Las redes sociales permiten que la información sea transmitida de manera más rápida para llegar a un mayor número de personas en poco tiempo, pero muchas veces esto también motiva la propagación de noticias falsas, lo que constituye un serio riesgo, en especial cuando abordan temas delicados, como las elecciones presidenciales o la pandemia de coronavirus.

El dato más preocupante es que, según tres expertos -en un artículo publicado por The Conversation-, este problema seguirá presente durante el 2022.

 

Regulación escasa

Anjana Susarla, profesora de Sistemas de Información de la Universidad Estatal de Míchigan, consideró que uno de los motivos por los que se disparó el número de fake news en las redes sociales es la escasez de mecanismos reguladores.

«Obligar a la transparencia y dar a los usuarios un mayor acceso y control sobre sus datos podría contribuir en gran medida a resolver los problemas de la desinformación», explicó la investigadora.

«Pero también se necesitan auditorías independientes, que incluyen herramientas que evalúen los algoritmos de las redes sociales», agregó.
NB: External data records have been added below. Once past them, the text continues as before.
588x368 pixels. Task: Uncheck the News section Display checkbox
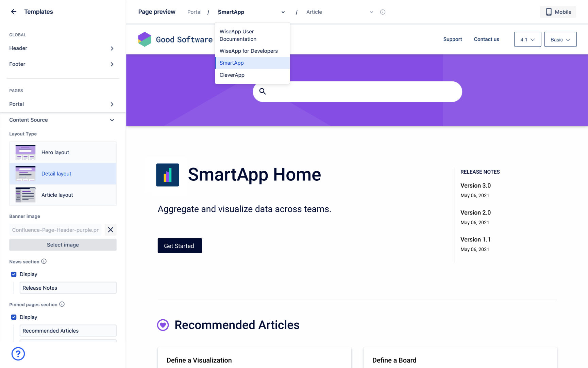pyautogui.click(x=14, y=274)
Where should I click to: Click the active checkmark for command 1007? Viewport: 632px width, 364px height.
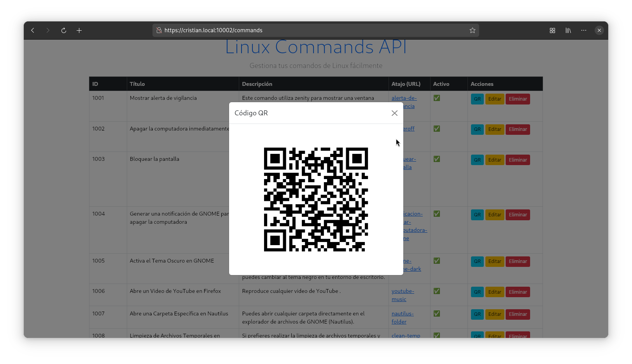[437, 313]
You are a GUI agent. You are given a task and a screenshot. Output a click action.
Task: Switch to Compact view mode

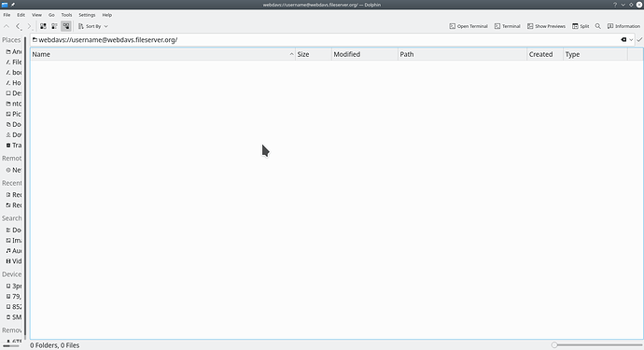coord(54,26)
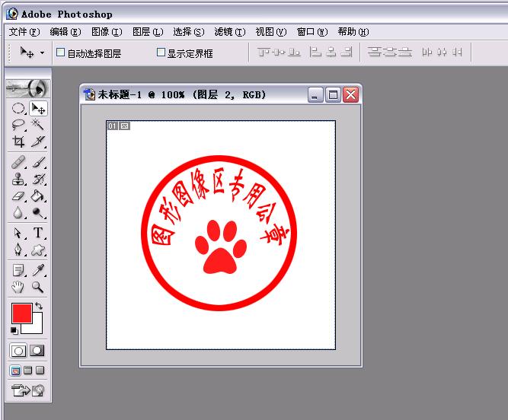This screenshot has height=420, width=508.
Task: Choose the Crop tool
Action: pos(19,142)
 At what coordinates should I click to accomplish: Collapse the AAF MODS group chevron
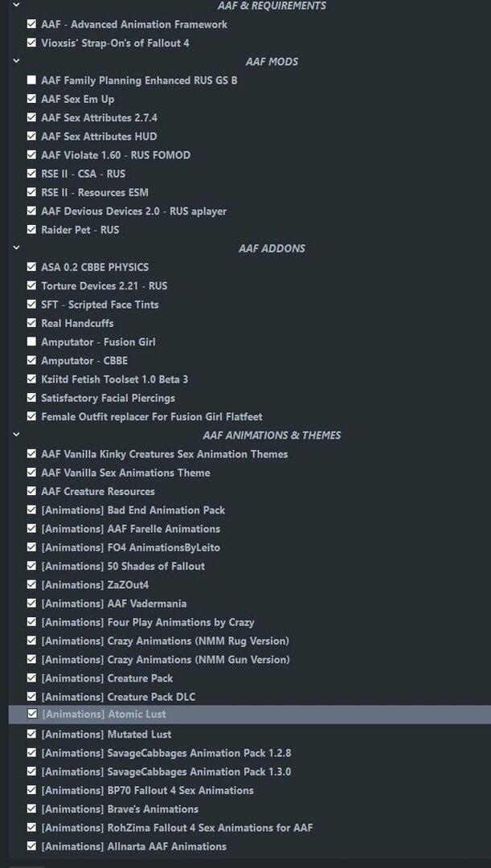pyautogui.click(x=16, y=61)
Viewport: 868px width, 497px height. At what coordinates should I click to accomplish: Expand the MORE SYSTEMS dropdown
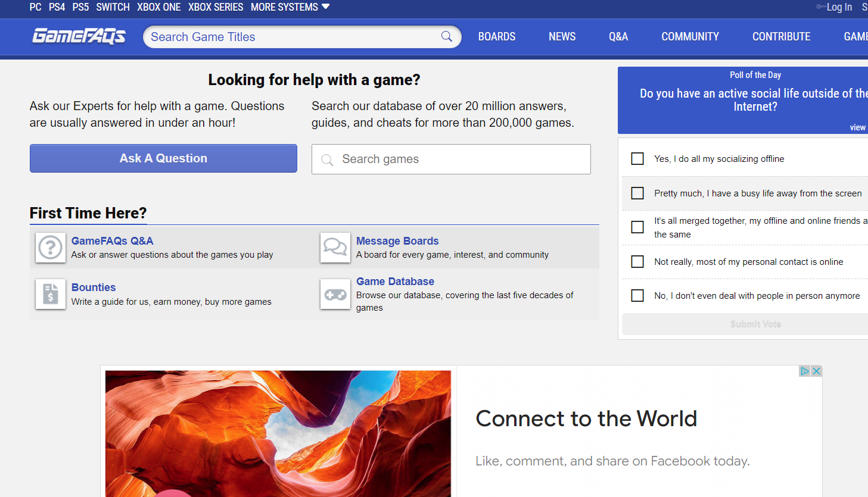(290, 7)
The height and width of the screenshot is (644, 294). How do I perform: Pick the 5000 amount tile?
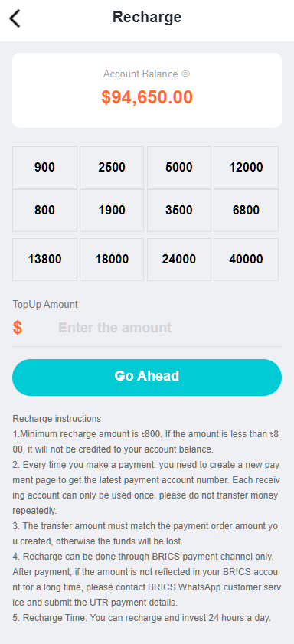click(179, 168)
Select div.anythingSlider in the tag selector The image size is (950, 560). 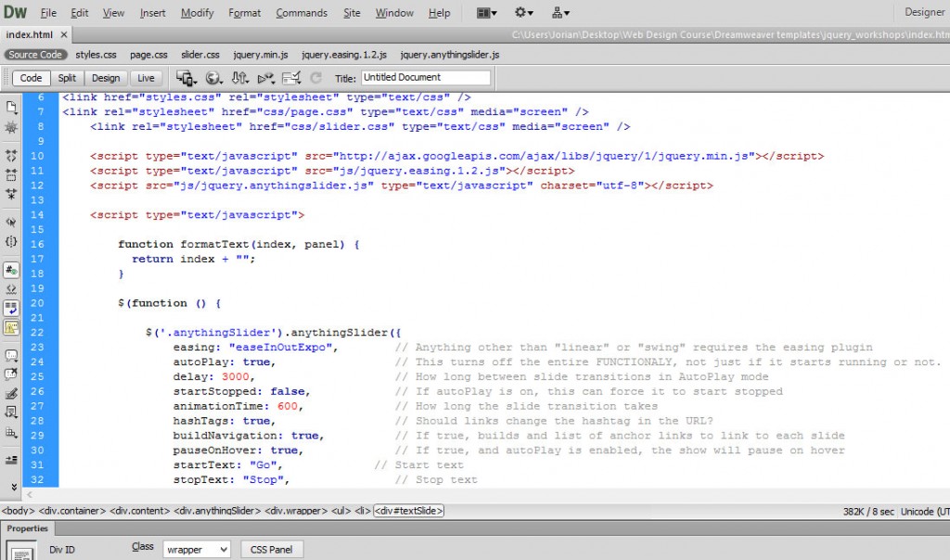coord(218,510)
Susarla también destacó que los sesgos raciales y de género de los algoritmos usados por las plataformas sociales «agravan el problema de la desinformación».

«Aunque las empresas de redes sociales han introducido mecanismos para destacar las fuentes de información fidedignas, soluciones como etiquetar las publicaciones como desinformación no resuelven los sesgos raciales y de género en el acceso a la información», sentenció.

 

Más divisiones

Dam Hee Kim, profesora de Comunicación en la Universidad de Arizona, advirtió que, en el último tiempo, el problema de las noticias falsas se volvió más grave, llegando incluso a provocar muertes en el caso de la pandemia de coronavirus.

Otro aspecto inquietante es que, mediante las fake news, «las redes sociales -originalmente desarrolladas para unir a las personas- pueden llegar a profundizar las diferencias y el distanciamiento entre ellas».

«Esto hace que los ciudadanos que consumen noticias en las redes sociales se vuelvan cínicos no solo con respecto a las instituciones establecidas, como los políticos y los medios de comunicación, sino también con respecto a otros votantes», apuntó la docente.

 

El problema de la propaganda

Ethan Zuckerman, profesor de Política Pública, Comunicación e Información de la Universidad de Massachusetts Amherst, proyectó que en 2022 «plataformas como Facebook serán utilizadas con mayor frecuencia para compartir propaganda política, lo que puede derivar en un explosivo aumento de noticias falsas».

«La mayor parte de la desinformación no es el resultado de un malentendido inocente; es el producto de campañas específicas para promover una agenda política o ideológica», enfatizó.

«Esto motiva a que las compañías que ofrecen estos servicios asuman una actitud más participativa y responsable al momento de filtrar el contenido que puede ser considerado dañino y que proviene de fuentes desconocidas», finalizó.